Apesar disso, ainda não existe uma base pública oficial que permita apontar qual município do Vale do Taquari possui o maior número de apostadores ou de pessoas com dependência relacionada às bets.
Governo amplia os bloqueios
Além das medidas voltadas aos apostadores, o governo federal vem ampliando a fiscalização sobre as empresas do setor.
A Secretaria de Prêmios e Apostas mantém mecanismos para identificar pessoas impedidas de utilizar as plataformas regulamentadas, incluindo beneficiários de programas sociais e pessoas que solicitaram a própria exclusão.
Também existe uma Plataforma Centralizada de Autoexclusão, que permite ao apostador solicitar o bloqueio do acesso às bets autorizadas por determinado período ou por tempo indeterminado.
O governo mantém ainda uma relação oficial das empresas autorizadas a operar no Brasil, permitindo que os usuários verifiquem se determinada plataforma está regularizada.
O primeiro sinal pode aparecer antes da dívida
Nem sempre o maior alerta está no saldo bancário.

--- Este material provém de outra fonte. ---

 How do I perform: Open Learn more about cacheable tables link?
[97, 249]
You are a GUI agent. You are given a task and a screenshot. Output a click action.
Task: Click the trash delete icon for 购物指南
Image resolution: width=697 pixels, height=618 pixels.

Antes de uma dívida elevada, podem surgir outros comportamentos: pensar constantemente em apostas, esconder os valores gastos, aumentar progressivamente as quantias apostadas, comprometer dinheiro destinado às contas de casa ou prometer parar e não conseguir.
Para quem percebe perda de controle, a orientação é procurar uma Unidade Básica de Saúde ou um CAPS, onde é possível receber avaliação e acompanhamento.
No fim, a pergunta mais importante talvez não seja quanto a pessoa já perdeu.
Mas se ela ainda consegue decidir quando parar.